In Mendez v. Westminister School District, the U.S. District Court for the Southern District of California on Feb. 18, 1946, held:

“The natural operation and effect of the Board’s official action manifests a  clear purpose to arbitrarily discriminate against the pupils of Mexican  ancestry and to deny to them the equal protection of the laws.”

It declared “that the allegations of the complaint (petition) have been established sufficiently to justify injunctive relief against all defendants, restraining further discriminatory practices against the pupils of Mexican descent in the public schools of defendant school districts.”

Judgment Affirmed

The Ninth U.S. Circuit Court of Appeals on April 14, 1947, affirmed, saying:

“We hold that the respondents acting to segregate the school children as alleged In  the petition were performing under color of California State law.”
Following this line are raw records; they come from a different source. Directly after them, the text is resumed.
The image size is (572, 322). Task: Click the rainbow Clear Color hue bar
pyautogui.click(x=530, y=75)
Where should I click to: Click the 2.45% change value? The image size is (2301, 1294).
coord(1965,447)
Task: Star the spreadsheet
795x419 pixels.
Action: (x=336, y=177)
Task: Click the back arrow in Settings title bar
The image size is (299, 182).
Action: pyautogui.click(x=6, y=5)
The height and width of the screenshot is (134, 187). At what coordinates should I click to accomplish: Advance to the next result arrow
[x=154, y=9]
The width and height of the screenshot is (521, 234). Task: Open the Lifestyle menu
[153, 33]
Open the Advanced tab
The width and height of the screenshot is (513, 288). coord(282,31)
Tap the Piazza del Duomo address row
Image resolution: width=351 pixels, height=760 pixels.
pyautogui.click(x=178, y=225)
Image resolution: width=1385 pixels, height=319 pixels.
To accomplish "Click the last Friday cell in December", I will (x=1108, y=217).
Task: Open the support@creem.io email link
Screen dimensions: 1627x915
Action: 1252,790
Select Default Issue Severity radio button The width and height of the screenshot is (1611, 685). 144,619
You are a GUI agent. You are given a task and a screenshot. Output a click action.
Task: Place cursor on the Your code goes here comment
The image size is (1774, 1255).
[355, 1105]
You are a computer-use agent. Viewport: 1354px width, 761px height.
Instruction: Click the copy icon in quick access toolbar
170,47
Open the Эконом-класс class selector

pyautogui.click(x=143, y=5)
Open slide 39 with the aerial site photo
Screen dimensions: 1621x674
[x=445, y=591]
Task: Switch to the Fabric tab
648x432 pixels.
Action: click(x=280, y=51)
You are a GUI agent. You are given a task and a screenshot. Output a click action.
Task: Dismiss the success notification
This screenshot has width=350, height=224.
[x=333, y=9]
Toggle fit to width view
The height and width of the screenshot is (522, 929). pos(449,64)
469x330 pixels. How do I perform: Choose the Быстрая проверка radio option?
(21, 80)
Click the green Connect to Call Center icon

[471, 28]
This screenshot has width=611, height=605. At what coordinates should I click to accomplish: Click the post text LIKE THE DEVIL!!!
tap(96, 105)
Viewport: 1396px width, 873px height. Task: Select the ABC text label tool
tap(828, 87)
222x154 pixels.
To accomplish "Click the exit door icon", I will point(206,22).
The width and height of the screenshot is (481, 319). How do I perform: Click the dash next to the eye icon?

The U.S. District Court for the Central District of California said in an announcement yesterday:

“The case…drew national attention, including an amicus brief filed by civil rights attorney Thurgood Marshall, who would later argue Brown v. Board of Education before the United States  Supreme Court. The Mendez case led to the desegregation of public schools in California and served as an important precursor to the  Supreme Court’s landmark Brown v. Board of Education decision in 1954, which dismantled racial segregation in public education  throughout the nation.”

2025 Litigation

Naming of the courthouse is pursuant to Jan. 6, 2025 legislation.

A ribbon-cutting ceremony in front of the courthouse is slated for 2:30 p.m. and a naming  ceremony is scheduled for 4 p.m.

A public school known as the Felicitas and Gonzalo Mendez High School opened in in the Boyle Heights in 2009. There are schools bearing the Mendezes’ names in other cities.

The child of the Mendezes, Sylvia Mendez, was awarded the Presidential Medal of Freedom at a White ceremony in 2011.